Saved data entries —
>>

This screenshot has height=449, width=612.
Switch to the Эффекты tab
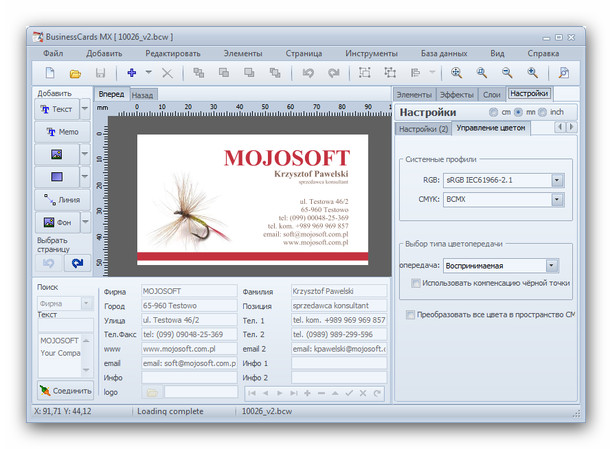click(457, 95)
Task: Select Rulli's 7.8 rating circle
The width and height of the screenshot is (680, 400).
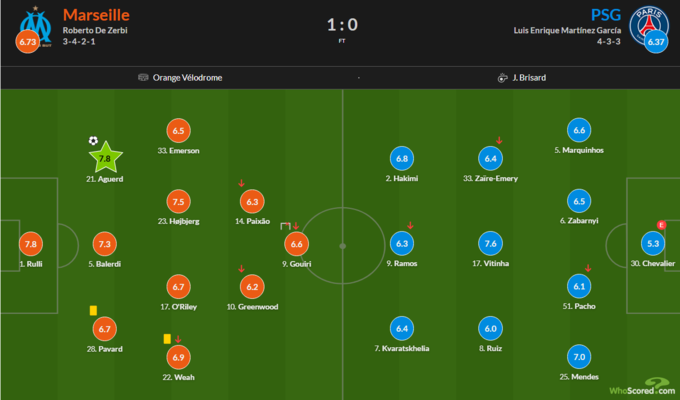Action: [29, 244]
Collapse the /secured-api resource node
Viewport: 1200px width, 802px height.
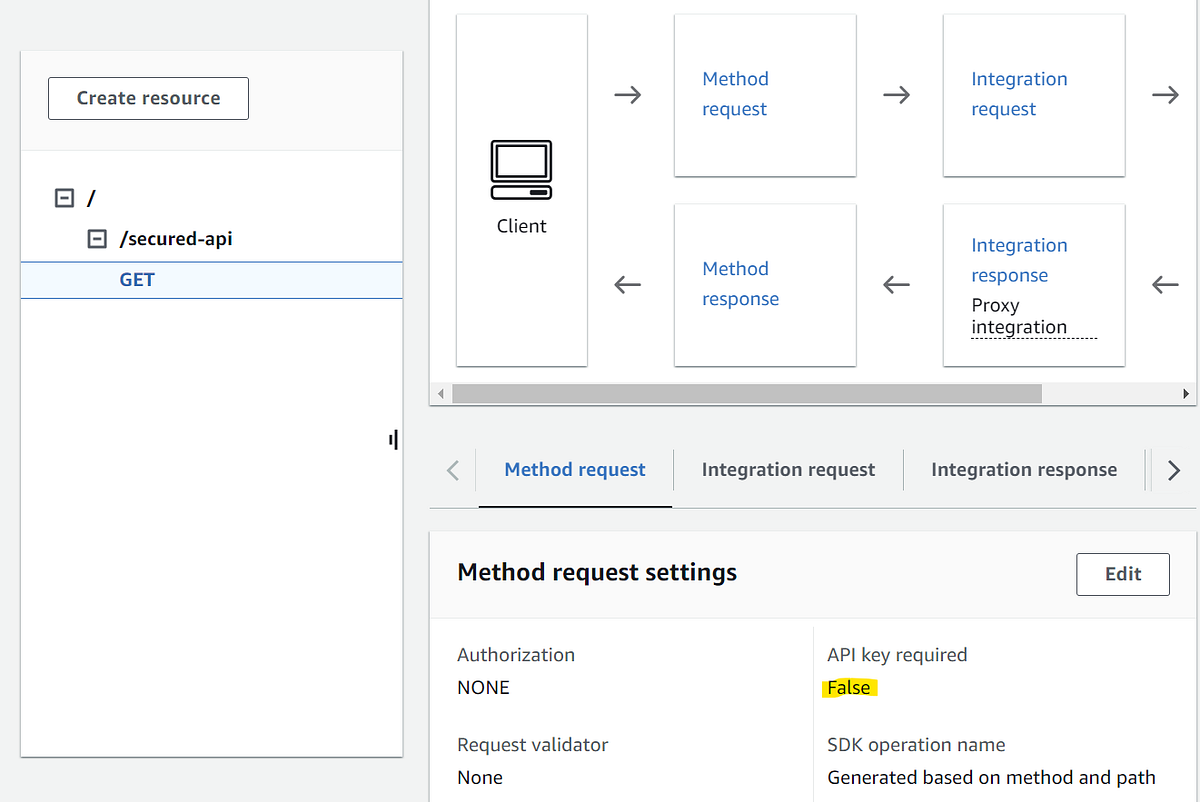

<<

REQUIRED ACTION — Send back the data above word for word, with the pictures left out.

ANSWER TO THIS PROBLEM —
This screenshot has height=449, width=612.
Switch to the Эффекты tab
click(457, 95)
Task: Select Rulli's 7.8 rating circle
The width and height of the screenshot is (680, 400).
Action: [29, 244]
Collapse the /secured-api resource node
Viewport: 1200px width, 802px height.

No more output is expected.